在R中,从矩阵中消除与不相关数据框中的一系列单词匹配的列

我正在尝试我的第一个NLP项目,但对R还是有点不了解。我一直在遵循DataScienceDojo的过程,并且已经提取了三个文件,进行了组织并进行了标记化。

另外,我有一个亵渎的数据框。

我想删除亵渎列表中显示的令牌数据中的任何列。我想出了一些主意,但是几乎没有什么可以做的。

我的直觉告诉我,在整理数据集或标记化时我犯了一个错误,但是我仍然很生疏,无法确定。

码:

# This will be the initial exploratory analysis of our project.


# Install all required packages.
install.packages(c("ggplot2", "e1071", "caret", "quanteda", 
                   "irlba", "randomForest","tidyr","dplyr"))

library("ggplot2")
library("e1071")
library("caret")
library("quanteda")
library("irlba")
library("randomForest")
library("tidyr")
library("dplyr")
library("data.table")


# Load in the data files

blogs.raw <- read.csv("en_US.blogs.txt", header = FALSE, stringsAsFactors = FALSE, skipNul = TRUE, fileEncoding = "UTF-8")
news.raw <- read.csv("en_US.news.txt", header = FALSE, stringsAsFactors = FALSE, skipNul = TRUE, fileEncoding = "UTF-8")
twitter.raw <- read.csv("en_US.twitter.txt", header = FALSE, stringsAsFactors = FALSE, skipNul = TRUE, fileEncoding = "UTF-8")


# Pre-processing cleanup


# Rename columns for ease of uniting later
names(blogs.raw) <- c("a","b","c","d")
names(news.raw) <- c("a","b","c")
names(twitter.raw) <- c("a","b")


# Unite columns so that each dataset is just a single column, titled "Text"
blogs.raw <- blogs.raw %>% unite("Text", a:d, sep = " ", remove = TRUE, na.rm = TRUE)
news.raw <- news.raw %>% unite("Text", a:c, sep = " ", remove = TRUE, na.rm = TRUE)
twitter.raw <- twitter.raw %>% unite("Text", a:b, sep = " ", remove = TRUE, na.rm = TRUE)
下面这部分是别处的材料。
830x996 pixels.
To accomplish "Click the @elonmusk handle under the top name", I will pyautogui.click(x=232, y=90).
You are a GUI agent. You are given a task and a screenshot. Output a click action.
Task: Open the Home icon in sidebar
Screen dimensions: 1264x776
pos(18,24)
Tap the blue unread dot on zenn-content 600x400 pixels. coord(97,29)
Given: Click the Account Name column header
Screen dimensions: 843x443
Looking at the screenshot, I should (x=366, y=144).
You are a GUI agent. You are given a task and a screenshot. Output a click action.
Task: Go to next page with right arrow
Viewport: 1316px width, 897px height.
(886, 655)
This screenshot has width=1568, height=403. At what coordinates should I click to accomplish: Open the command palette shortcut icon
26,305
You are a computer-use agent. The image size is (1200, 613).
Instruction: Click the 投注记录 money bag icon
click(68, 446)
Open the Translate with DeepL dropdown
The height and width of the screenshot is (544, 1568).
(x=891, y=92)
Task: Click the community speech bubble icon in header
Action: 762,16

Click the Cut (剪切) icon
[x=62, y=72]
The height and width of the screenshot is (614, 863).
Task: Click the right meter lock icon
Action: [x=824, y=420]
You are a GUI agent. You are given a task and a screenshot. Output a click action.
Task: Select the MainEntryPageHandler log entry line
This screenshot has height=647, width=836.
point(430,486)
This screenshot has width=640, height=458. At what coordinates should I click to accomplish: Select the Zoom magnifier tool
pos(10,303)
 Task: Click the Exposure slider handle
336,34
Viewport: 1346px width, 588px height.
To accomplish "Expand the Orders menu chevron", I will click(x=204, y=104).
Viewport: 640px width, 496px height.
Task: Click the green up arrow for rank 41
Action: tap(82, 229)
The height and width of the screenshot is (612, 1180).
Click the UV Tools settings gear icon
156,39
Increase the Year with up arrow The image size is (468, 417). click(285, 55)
# Combine all three into a single dataset
merged_dataset <- rbind(blogs.raw,news.raw)
merged_dataset <- rbind(merged_dataset,twitter.raw)


# Tokenize the dataset
# Because we are using the quanteda package, we can use the arguments to further 
# clean up the dataset
train.tokens <- tokens(merged_dataset$Text, what = "word",
                        remove_numbers = TRUE, remove_punct= TRUE,
                        remove_symbols = TRUE, split_hyphens = TRUE)


# Make all the tokens lower-case
train.tokens <- tokens_tolower(train.tokens)


# Remove stopwords - these are words like "the", "a", "an" etc., which don't add much syntactical information
train.tokens <- tokens_select(train.tokens,stopwords(),selection="remove")


# Now stemming the words -- so that "run", "ran", "running" etc become one token
train.tokens <- tokens_wordstem(train.tokens, language="english")

train.tokens.dfm <- dfm(train.tokens,tolower=FALSE)
train.tokens.matrix <- as.matrix(train.tokens.dfm)



# Now let's do some initial exploratory data summaries. Some of this will be on the raw data, some on the cleaned data.

number_tokens <- ncol(train.tokens.matrix)


#Remove profanity as per Google's list https://www.freewebheaders.com/full-list-of-bad-words-banned-by-google/
profanity <- read.csv("base-list-of-bad-words_CSV-file_2018_07_30.csv")


# This is where I get stuck and nothing I try works.